Voilà à quoi peut ressembler le genre de délivrance que Dieu a le pouvoir d’opérer en faveur de ceux qui se confient en lui. Dans le secret, il avait tout orchestré pour qu’en mon absence soit mise au grand jour la profonde incompétence de cette personne. Pour ma part, je le savais car j’avais vu de mes propres yeux son incapacité à gérer les deux services dont elle avait la charge. Tous étaient lucides et victimes de ses difficultés relationnelles. Mais jamais, je n’aurai pensé ni même imaginé une telle fin, aussi rapide que radicale. Je ne me sentais pas digne, mais je ressentais une grande reconnaissance envers Dieu d’avoir entendu et exaucé mes prières et mes supplications.

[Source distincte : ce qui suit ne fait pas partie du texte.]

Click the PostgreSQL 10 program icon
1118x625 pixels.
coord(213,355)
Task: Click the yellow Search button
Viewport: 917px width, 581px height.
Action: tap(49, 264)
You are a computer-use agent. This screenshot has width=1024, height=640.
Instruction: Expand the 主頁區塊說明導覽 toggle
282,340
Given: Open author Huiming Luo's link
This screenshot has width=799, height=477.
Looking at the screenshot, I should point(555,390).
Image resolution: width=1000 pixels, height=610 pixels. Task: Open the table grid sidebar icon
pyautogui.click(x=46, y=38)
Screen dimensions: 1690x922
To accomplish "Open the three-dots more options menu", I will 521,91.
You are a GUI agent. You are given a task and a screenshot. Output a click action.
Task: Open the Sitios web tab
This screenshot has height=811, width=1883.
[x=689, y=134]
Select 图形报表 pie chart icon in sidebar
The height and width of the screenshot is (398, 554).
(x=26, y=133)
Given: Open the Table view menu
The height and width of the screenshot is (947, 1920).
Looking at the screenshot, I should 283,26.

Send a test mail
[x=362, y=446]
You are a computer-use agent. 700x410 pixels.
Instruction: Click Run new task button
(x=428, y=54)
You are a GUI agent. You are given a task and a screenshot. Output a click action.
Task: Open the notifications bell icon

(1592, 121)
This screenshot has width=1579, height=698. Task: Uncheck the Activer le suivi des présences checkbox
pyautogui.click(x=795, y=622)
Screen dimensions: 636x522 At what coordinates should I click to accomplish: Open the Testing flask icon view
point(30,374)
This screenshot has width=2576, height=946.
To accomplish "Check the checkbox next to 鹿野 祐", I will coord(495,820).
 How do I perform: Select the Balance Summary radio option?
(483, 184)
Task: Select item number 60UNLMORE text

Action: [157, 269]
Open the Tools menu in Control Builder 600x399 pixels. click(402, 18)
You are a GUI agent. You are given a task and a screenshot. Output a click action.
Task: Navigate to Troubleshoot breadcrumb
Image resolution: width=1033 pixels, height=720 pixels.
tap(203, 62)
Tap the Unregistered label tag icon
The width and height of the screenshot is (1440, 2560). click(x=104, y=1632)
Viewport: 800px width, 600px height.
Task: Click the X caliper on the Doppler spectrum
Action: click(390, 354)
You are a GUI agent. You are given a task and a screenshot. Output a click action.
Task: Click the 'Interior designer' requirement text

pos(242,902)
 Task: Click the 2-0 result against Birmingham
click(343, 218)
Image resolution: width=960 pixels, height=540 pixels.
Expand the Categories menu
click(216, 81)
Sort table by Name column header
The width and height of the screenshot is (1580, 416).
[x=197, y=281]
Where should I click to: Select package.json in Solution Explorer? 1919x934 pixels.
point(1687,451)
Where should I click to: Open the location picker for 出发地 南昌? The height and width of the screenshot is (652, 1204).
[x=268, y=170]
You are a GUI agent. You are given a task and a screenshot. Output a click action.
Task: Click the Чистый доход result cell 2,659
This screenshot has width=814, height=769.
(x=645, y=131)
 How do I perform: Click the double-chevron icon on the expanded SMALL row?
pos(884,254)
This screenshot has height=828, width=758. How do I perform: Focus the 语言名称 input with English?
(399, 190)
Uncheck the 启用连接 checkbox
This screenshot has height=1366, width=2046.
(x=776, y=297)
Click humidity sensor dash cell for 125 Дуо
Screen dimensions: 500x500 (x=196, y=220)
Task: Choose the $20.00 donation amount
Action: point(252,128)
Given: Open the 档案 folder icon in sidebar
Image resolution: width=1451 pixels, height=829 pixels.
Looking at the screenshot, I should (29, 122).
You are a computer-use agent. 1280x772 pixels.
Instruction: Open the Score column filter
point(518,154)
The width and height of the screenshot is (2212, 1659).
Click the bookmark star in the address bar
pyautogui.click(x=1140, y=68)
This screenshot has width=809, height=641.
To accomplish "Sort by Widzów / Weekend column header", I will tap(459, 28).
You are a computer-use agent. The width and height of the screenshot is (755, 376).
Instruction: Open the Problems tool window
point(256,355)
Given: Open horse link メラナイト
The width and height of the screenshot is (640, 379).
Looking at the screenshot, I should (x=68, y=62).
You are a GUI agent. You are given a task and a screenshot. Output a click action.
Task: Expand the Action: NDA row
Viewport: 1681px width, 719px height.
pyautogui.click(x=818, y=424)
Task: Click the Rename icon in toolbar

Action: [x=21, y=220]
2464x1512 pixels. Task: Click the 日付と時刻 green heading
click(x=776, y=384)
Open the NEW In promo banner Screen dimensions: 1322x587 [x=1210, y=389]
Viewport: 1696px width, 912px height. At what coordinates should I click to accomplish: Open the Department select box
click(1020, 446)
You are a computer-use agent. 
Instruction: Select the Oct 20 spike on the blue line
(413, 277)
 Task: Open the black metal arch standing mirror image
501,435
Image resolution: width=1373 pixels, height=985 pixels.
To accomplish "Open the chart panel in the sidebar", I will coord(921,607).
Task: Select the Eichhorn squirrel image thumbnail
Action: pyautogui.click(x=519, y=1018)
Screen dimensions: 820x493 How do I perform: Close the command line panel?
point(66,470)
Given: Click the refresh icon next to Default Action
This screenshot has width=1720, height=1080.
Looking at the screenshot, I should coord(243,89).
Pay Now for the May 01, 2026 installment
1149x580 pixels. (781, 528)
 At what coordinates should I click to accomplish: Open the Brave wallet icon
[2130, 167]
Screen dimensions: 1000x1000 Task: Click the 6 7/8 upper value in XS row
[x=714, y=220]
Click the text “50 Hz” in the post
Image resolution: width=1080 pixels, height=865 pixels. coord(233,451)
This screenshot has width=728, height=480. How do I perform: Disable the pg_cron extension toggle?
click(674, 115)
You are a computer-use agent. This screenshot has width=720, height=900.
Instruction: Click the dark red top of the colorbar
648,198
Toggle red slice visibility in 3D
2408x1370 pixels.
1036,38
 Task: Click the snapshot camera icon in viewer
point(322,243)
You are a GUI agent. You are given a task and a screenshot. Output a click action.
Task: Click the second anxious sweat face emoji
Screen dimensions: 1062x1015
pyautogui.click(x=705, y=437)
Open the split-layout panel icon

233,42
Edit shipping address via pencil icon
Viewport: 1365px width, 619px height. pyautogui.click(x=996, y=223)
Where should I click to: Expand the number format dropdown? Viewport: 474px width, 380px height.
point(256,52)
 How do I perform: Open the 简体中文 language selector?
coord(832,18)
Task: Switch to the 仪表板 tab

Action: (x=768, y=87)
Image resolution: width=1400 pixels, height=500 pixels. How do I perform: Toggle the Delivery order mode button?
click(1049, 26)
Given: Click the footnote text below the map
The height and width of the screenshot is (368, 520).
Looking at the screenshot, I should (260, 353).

Les modes opérationnels de notre Dieu sont incroyables du point de vue humain, ils nous dépassent et sont souvent surprenants. Pourvu que l’on demande la délivrance avec un cœur humble et le souci du respect de nos supérieurs et de tous ceux qui nous entourent.
Je n’ai jamais eu, par la grâce de Dieu, de rancœur ni de haine envers cette personne. J’avais au contraire de la compassion, et bien que cette situation devînt insoutenable, je la respectais tant dans sa position hiérarchique que dans son humanité au point même de vouloir l’aider.
Je partage un texte de l’Écriture à retenir dans les situations les plus inextricables : « Le malheur atteint souvent le juste, mais l’Éternel l’en délivre toujours » Psaumes 34.19.
Ce court épisode de ma vie est la preuve concrète de la véracité de cette simple affirmation biblique, croyez-le le Seigneur est toujours prêt à nous délivrer de nos difficultés. Toutefois, son temps diffère du nôtre, le fera agir quand il le voudra. Alors, retenons que son temps peut parfois être très court.